Part I: How your batch system watches your processes (and why it's so bad at it)

By Brian Bockelman

Series Preamble Almost every cluster sysadmin has faced a case of "users gone wild"; for us, it's almost always due to users abusing the shared file system or user processes escaping the watchful eye of the batch system.  If I could prevent abuse of the shared file system while keeping it functional, I'd be a rich man.  I'm not a rich man, so I'm going to be talking about the latter issue.  This is a big topic, so I'm going to be splitting it up into a few posts:
  • Part I: How your batch system watches your processes (and why it's so bad at it).
  • Part II: Keeping a mindful eye on your users with ProcPolice.
  • Part III: Death of the fork-bomb: Ironclad process tracking in batch systems.
A few caveats up-front: I'm going to be talking about the platform I know (Linux-based OS's) and the batch systems we use (Condor, PBS, and a bit of SGE).  Apologies to the Windows/obscure-Unix-variant/LSF users out there. So, onward and upward!

Strategy: Process Groups

Each process on the system belongs to a process group, and the process groups are further grouped into a session (as in, a login session).  Most batch systems, when starting a job, will start the job in a new session and a fresh process group.  Process groups are at their most useful when sending signals: the batch system can send a signal (such as SIGKILL to terminate processes) to a process group.  The kernel does the process tracking and appropriately signals all the processes in a group. If this worked well, it would be a short blog series.  Unfortunately, any processes can start a new process group - removing it from its previous group.  To hide from the batch system, one can simply daemonize and start a new process group.  Viola!  You've now escaped. Process groups are utilized by all batch systems; despite not working well, this is the most straightforward mechanism.

Strategy: Process Trees

Another  "process trees".  When a process is created, it has both a process ID and parent ID.  By reading from the /proc filesystem (side note: Mac OS X has a far superior way of getting a programmatic snapshot of all system processes.  Jealous.), the batch system can create a list of all processes on the system, their parents, and builds an in-memory tree of the parent-child relationships.  By starting with the process the batch system launched for the job, and walking through the tree, the batch system can determine all the processes associated with a job.  Creating and updating a process tree is poll-based: the operation is performed every X seconds (a typical value might be X=5).  As long as the lifetime of all processes is X or more, the batch system will see all processes. Well-behaved batch jobs stay within the process tree started by the batch system; this way, they get monitored by the batch system and their resource usage gets accounted. The issue here, again, is badly behaved processes.  When a process's parent exits, the child is assigned a new parent: init, or PID 1.  To escape notice of a batch system that uses process trees, one needs to fork twice (creating a child and "grandchild"), then have the immediate child die.  The grandchild is re-parented to init, as if it was a system daemon.   Done quickly enough, and the grandchild has escaped the batch system. The process tree strategy is used by Condor.

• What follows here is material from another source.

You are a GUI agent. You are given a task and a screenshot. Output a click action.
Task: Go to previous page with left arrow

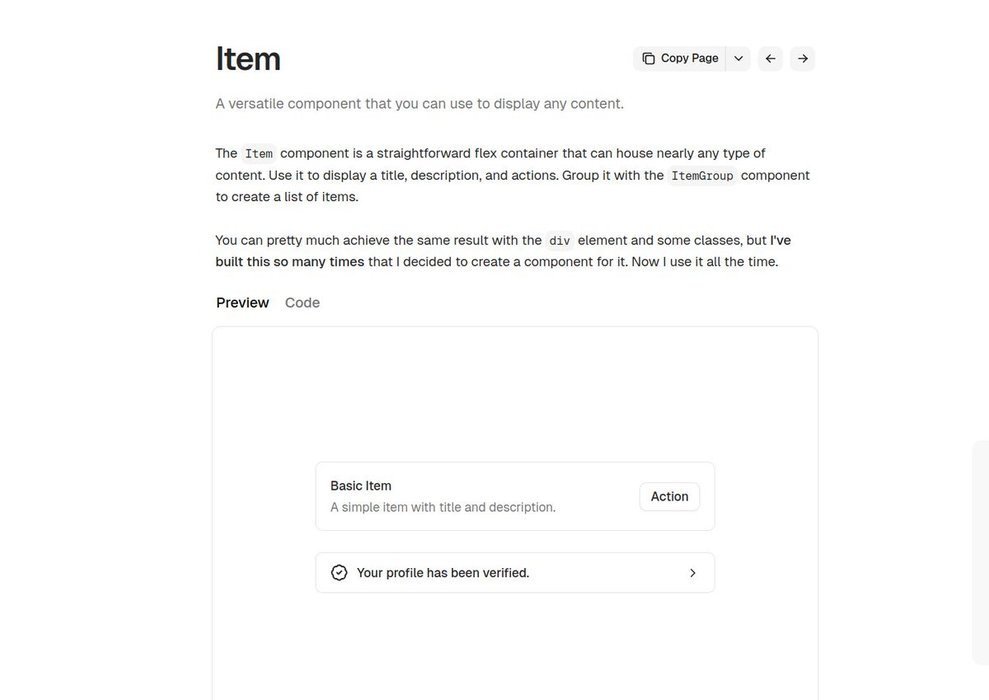(770, 59)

Strategy: Environment Cookies

A process's Unix environment is automatically inherited by its children, and remains unchanged if the parent exits.  Condor currently takes advantage of these facts and inserts an extra environment variable into each batch system job.  If you dump the environment of your current job using "env", you might see something like this:
_CONDOR_ANCESTOR_17948=17952:1307975354:2631244213 _CONDOR_ANCESTOR_17952=18260:1307976308:2791283533


Each of these are environment variables used by Condor to track the process's ancestry.  In this case, the condor_starter's PID is 18260 and the job's PID is 18263 (the other entries are from parents of the condor_starter process, the condor_startd and condor_master).  Any sub-process started by the job will retain the _CONDOR_ANCESTOR_18260 variable by default. When Condor polls the /proc filesystem to build a process tree, it can also read out the environment variables and use this information to build the process tree.  As before, this relies on the user being friendly: if the environment variables are changed, then it again can escape the batch system.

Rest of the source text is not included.